Calculate Propeller Slip: RPM div by GEAR RATIO x PITCH div by 1056 = Theoretical Speed. Then you divide the customers actual (gps) speed by the Theoretical speed to get propeller efficiency. For Example:  5500 div by 2.07 x 20 div by 1056 = 50.23mph. If customer speed is 44.00mph the propeller efficiency is 87.59% or 12.41% propeller slip.

Pitch Selection: customer is under reving (5000 rpms) with a 19 pitch prop on a 4/stroke motor, short 1000 rpms from achieving 6000 rpms. Divide 5000 by 6000 and you get 83.33% or 17% short of wide open throttle range at 6000. Decrease your current pitch prop (19) by 17% and you get a 15.80 pitch prop to achieve 6000 rpms. So that translates into a 16 pitch prop of the same style and manufacture.

A general rule: one-inch pitch change equates to about 150 to 200 RPM change.  This rule is pretty solid when applied to the same blade style by the same manufacture.

A general rule: 1/4 inch of diameter change equates to about 150 to 200 RPM change.

Boats with a tunnel generally (i.e. bay & flats style boats) perform better with a 4-blade prop due to the disturbed water flowing to the foot of the motor.

To convert Knots to MPH: KNOTS x 1.15 = MPH

V-bottom heavy offshore boats (3000lbs and up) need diameter (more blade surface) to perform at their best with a 4-blade being the best overall.  (The OFS4R blade style)
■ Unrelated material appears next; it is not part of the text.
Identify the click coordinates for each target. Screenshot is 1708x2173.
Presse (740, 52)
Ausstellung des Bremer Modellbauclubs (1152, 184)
Flat bottom boats (Jon boats & flats boats) need a stern lifting propeller. (The SCB, SCD or SCE blade style)​​

​High performance bass boat like the TRO4R, VMX or VMS blade style.

High performance boats (Donzi, Baja, etc) like the OFX blade style.

Pontoon/barge style boats like the WBA, WBH or the WBB blade style.

Stern drive boats like the MQS & OFS blade style.